You are viewing a plain text version of this content. The canonical link for it is here.
Posted to users@kafka.apache.org by Elizabeth Bennett <eb...@loggly.com> on 2015/02/18 23:41:52 UTC

Re: Thread safety of Encoder implementations

Hi Guozhang,
Sorry for the delayed response. The code we use for the producer send call
looks like this:

We instantiate the producer like this:

  Producer<EventType, EventType> producer = new Producer<EventType,
EventType>(config, context.getEventSerializer(), new
ProducerHandlerWrapper(config, context.getCallback()), null,
context.getPartitioner());

The ProducerHandlerWrapper just wraps the DefaultEventHandler with a
callback in case of exceptions.

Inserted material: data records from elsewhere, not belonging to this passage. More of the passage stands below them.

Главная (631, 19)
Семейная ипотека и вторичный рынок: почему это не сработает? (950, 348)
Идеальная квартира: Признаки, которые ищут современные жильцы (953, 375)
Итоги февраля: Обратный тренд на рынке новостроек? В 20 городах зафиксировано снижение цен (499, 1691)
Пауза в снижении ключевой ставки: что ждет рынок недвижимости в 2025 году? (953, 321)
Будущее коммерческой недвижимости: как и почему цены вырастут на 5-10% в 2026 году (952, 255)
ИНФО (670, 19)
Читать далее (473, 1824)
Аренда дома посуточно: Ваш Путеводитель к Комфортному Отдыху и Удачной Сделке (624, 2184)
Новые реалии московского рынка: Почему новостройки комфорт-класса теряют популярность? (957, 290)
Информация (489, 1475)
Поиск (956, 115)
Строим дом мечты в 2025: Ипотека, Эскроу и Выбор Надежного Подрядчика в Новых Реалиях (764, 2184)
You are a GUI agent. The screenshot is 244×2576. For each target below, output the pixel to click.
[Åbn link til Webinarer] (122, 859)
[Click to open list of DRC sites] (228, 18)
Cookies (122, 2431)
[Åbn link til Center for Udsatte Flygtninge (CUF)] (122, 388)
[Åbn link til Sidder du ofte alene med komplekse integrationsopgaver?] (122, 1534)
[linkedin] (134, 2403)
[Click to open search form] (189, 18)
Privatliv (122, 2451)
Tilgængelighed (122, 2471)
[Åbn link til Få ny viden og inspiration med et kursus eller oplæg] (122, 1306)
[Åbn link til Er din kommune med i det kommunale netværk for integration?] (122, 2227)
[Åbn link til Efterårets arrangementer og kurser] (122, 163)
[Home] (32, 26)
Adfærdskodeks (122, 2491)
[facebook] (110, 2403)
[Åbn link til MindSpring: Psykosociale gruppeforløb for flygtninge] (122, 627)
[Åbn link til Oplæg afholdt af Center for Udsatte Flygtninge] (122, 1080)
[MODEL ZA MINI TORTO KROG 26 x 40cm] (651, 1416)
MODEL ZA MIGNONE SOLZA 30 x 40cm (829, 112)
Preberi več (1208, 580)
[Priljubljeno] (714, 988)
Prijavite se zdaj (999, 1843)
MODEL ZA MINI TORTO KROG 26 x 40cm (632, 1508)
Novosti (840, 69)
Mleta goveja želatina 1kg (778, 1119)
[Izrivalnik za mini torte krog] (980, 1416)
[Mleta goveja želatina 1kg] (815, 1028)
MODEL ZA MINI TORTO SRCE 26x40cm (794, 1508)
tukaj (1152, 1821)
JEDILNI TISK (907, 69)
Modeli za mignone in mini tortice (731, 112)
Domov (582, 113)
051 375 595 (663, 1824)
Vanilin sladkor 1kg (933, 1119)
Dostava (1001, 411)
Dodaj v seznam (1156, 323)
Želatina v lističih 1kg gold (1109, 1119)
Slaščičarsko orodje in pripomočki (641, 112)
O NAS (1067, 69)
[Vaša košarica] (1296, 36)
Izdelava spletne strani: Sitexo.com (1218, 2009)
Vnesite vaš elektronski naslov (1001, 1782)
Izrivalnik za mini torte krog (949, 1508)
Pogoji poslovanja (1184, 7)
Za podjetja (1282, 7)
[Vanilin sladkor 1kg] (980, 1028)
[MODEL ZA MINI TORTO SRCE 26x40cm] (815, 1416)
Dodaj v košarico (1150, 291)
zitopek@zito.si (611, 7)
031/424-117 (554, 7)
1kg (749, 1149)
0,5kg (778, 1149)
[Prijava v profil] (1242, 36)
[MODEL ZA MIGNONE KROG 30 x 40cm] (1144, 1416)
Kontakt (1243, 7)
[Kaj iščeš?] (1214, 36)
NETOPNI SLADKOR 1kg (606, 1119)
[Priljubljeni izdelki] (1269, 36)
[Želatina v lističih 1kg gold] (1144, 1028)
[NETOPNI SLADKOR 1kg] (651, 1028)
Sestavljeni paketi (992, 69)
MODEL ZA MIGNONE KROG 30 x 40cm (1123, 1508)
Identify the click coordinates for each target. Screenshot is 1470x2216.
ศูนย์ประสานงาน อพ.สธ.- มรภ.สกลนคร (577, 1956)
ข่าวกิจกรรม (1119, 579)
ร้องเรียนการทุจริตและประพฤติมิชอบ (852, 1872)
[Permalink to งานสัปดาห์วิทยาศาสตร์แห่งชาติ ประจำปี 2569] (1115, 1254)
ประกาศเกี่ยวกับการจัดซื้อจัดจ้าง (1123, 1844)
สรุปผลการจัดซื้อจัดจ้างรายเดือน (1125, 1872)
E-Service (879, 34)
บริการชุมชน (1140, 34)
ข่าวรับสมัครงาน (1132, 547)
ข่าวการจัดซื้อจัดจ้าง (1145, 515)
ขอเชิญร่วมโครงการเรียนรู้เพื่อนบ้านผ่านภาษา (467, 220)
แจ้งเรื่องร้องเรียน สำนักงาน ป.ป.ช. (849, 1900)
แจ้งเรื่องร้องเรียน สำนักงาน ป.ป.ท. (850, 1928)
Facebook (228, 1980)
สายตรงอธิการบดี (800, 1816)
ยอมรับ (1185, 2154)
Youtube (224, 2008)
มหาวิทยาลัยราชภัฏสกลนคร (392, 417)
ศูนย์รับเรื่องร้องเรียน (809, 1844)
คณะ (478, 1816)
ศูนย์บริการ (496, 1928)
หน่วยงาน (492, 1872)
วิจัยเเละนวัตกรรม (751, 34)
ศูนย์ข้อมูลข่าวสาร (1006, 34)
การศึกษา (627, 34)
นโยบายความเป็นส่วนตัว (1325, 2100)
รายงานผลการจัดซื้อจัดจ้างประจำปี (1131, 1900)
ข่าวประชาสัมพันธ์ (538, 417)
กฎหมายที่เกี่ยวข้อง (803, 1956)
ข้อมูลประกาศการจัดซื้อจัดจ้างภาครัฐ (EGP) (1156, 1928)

The context.getEventSerializer returns an
object which is an implementation of the Encoder class.

The kafka config object we pass has these parameters:

    p.setProperty("serializer.class", eventSerializer.getClass().getName());
    p.setProperty("broker.list", kafkaBrokerList.toString());
    // Kafka default is 10K
    p.setProperty("queue.size", "50000");
    p.setProperty("queue.enqueue.timeout.ms", "-1");
    p.setProperty("max.message.size",
Property.KafkaProducerMaxMessageSizeBytes.value());
    p.setProperty("buffer.size",
Property.KafkaProducerSocketBufferSizeBytes.value());
    p.setProperty("connect.timeout.ms",
Property.KafkaProducerConnectTimeoutMillis.value());
    p.setProperty("socket.timeout.ms",

String.valueOf(TimeValue.parseMillisStrict(Property.KafkaProducerSocketTimeout.value())));

So we actually specify the "serializer.class" property in the KafkaConfig
object as well as pass an Encoder in the constructor of the Producer.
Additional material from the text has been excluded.